Scarily, George Osbourne’s budget tally is now up to a whopping eight with the announcement yesterday (16/03/16) of his 2016 budget. It’s easy to get caught up in the detail of the annual announcement, and in all fairness you can get that elsewhere, so to cut out all of that we’ve put together our no holds barred ten point summary of the shower of golden jets that have been cascading out of George Osborne today.
- A new fatty tax arrives – if you’re sub eighteen and carrying a bit too much in the way of Michelin tyres around the mid section then you’re down as enemy number one for Judd. While the rest of the media is referring to this as the sugar tax, the reality is that it’s more a tax on the tubs who can’t say no to the amber nectar of fizzy pop. If this is you, expect the average can of glug to cost you a good whack more going forward and for the additional revenue raised from this (estimated at £520m per year) to go into primary school tykes to play more sports.
- A school by any other name – essentially, this is a plan for schools to become academies by 2022, which sounds a bit like a load of old wrinkly nut sacks to us. All we can think about when we hear the term is that scene in Police Academy 5 when Tackleberry threatens a shark in the shallow waters of Maimi, “move it, move it, move it!” There’s bound to be a fair few teachers and parents that will want to do the same to the pinched peepers of the chancellor. A school is a normal kid’s childhood and an Academy sounds more like the place the Hitler youth went to get their elocution lessons, so hopefully this is one that goes away before it becomes a reality.
- Screw the targets anyway – targets shmargets seems to be Osborne’s standpoint on any specific economic milestones he’s meant to have hit by now. Economic growth forecasts have been massaged down like Jamie Theakston’s money clip after a heady night out on the town, and the same could be said about GDP and debt. Look on the bright side, though, at least Fanta is getting shafted too.
- Cut this shizzle – Osborne has also set out that he’ll need to make another huge £3.5bn cut to public spending by 2020, so if you thought the days of austerity measures were behind us, you’ll need to redress your expectations slightly for a little more gruel in terms of government spending.
- A little sugar for the tax paying community (as long as you don’t use it to buy Tizer or the sexy Scottish cheek tickler that is Barr’s Irn Bru) – continuing his bid to give a little to help people get a little (Orangina!), he’s increasing the threshold for the lower rate (the point at which you start paying taxingtons) from £11,000 in April 2016 to £11,500 in April 2017. If that isn’t enough, you can also add a dash of Mary Poppins’ bag juice to the 40% tax threshold, which will go from £42,385 to £45,000 by April 2017. Although, if we’re being honest, we’d have to say that adding more than £2,500 to the upper rate and just a monkey to the lower rate is equivalent to robbing peter to pay Tarquin.

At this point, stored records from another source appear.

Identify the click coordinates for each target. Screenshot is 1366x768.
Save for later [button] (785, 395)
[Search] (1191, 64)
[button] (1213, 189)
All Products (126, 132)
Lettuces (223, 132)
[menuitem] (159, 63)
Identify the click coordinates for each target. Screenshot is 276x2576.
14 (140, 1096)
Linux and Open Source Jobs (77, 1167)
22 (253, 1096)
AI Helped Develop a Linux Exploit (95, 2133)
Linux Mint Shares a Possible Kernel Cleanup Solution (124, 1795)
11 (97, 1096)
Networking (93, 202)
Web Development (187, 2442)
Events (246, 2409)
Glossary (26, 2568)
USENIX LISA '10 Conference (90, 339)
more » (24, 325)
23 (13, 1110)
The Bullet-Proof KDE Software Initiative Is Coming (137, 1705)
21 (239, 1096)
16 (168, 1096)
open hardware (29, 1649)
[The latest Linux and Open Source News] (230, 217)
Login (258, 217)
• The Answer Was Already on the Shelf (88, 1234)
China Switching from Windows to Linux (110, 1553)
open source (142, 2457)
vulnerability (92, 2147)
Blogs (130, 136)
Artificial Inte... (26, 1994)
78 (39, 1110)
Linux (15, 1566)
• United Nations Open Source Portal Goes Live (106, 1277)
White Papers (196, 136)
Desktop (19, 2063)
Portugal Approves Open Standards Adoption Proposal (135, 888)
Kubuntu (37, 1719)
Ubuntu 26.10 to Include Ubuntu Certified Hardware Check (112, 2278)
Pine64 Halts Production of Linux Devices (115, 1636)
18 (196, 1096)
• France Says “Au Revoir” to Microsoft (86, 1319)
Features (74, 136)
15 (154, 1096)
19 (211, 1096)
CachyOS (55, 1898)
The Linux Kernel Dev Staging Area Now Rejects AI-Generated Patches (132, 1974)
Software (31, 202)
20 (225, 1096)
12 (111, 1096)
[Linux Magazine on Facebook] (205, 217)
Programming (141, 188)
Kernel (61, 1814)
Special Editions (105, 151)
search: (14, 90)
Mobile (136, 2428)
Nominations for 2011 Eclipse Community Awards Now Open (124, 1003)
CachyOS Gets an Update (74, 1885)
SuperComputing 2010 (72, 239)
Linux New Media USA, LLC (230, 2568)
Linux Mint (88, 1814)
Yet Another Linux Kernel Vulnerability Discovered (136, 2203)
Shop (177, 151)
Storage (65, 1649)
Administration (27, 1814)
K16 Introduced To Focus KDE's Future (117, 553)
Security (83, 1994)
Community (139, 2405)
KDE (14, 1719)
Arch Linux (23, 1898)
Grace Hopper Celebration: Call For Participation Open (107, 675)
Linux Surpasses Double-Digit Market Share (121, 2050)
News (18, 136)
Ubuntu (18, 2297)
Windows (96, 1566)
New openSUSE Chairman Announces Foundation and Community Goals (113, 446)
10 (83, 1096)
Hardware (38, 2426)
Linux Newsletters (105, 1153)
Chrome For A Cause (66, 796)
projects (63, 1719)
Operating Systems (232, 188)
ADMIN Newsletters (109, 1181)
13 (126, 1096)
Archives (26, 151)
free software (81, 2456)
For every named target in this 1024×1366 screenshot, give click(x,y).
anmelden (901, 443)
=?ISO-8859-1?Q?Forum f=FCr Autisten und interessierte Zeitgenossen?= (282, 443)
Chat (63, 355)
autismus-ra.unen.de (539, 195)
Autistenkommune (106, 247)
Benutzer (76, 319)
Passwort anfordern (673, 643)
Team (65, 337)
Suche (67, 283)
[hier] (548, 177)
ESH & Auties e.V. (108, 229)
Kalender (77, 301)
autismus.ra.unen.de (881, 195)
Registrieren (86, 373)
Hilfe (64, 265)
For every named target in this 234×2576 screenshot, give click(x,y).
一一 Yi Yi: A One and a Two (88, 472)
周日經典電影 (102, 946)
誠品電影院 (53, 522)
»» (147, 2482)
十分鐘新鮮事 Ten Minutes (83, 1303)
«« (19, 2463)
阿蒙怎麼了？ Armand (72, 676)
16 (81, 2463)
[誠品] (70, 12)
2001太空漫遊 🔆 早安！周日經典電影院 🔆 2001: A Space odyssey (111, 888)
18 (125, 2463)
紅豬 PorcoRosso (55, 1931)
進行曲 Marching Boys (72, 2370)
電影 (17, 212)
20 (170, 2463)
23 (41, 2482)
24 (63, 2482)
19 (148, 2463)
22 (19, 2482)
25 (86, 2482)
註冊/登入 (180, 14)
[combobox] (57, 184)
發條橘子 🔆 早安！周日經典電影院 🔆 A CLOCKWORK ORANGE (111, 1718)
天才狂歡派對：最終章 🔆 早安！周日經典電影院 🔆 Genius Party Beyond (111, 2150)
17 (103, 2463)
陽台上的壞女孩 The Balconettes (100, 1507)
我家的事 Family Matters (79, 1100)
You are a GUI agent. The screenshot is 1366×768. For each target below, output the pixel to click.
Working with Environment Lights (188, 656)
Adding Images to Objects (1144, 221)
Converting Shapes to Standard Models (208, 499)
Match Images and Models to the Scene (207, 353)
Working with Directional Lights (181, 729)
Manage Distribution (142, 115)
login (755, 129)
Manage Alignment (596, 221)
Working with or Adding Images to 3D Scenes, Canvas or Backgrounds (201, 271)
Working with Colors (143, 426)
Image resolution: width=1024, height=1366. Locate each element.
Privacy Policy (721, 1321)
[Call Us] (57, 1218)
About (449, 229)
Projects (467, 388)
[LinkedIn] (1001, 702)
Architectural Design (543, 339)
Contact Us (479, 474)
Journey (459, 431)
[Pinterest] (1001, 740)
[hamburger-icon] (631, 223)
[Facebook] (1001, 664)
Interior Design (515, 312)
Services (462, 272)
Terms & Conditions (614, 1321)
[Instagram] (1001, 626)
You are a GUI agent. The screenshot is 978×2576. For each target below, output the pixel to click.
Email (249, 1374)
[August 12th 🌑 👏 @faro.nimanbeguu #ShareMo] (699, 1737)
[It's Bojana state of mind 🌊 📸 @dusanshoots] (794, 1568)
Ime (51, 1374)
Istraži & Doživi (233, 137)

- Everybody freeze… the duties – there are no big changes to the duties, other than the sugar fat challenge we mentioned above. Fuel duty remains the same along with alcohol tithes, and tobacco is only going up by a wisp of just 2%.
- Save the ISA, save the world – take money, put it in the bank and leave it there for a while to slowly accumulate. Saving! ISAs! Limits! £15,240 to £20,000! Boom! Georgie Porgie seems to want you to stack as many pies as you can in your little dark larder. This includes an increase in the annual ISA limit from £15,240 to £20,000, a £1,000 per year top-up on savings to buy a house, and a further top-up of £1 for every £4 saved in the new lifetime ISA for the under 40s.
- SMEzing – small to medium enterprise might be getting a boost too with the annual threshold for not paying tax rising from £6,000 to £12,000, and the higher rate is getting an even bigger shift upwards from £18,000 to £51,000, so if you’ve been mulling over opening a chippy called Batter Be Good then there’s never been a better time to do it.
- Got to keep on moving – there are some positives and some negatives to the plans for transport and infrastructure in the 2016 budget. The most exciting is that the cost to enter Wales is being halved by 2018 with the reduction to the Severn Bridge tolls – oggies, faggots and daffodils for everyone! However, the Crossrail 2 project, designed to improve travel in London, has been given the green light, adding more worry to the Curzon Soho, which has been earmarked as potential collateral damage.
- Take shelter – Finally, for anyone out in the back garden building their own storm shelter, Michael Shannon-style, you might want to hold your horses a little as the government are planning on throwing £700m of budget at ramping up its flood defenses after a few years of very bad conditions for people in flood zones. However, if a monster tidal wave does start ploughing in the direction of the Scarborough fair then the only people not in deep water will be the paranoid and delusional bunker bunnies, so think on if you’re counting on the government to save you.
That’s it for another year, and if you’d like a less happy go lucky summary of the 2016 budget you can kiss kiss bang bang off to the likes of the BBC for a more straight laced and in depth view.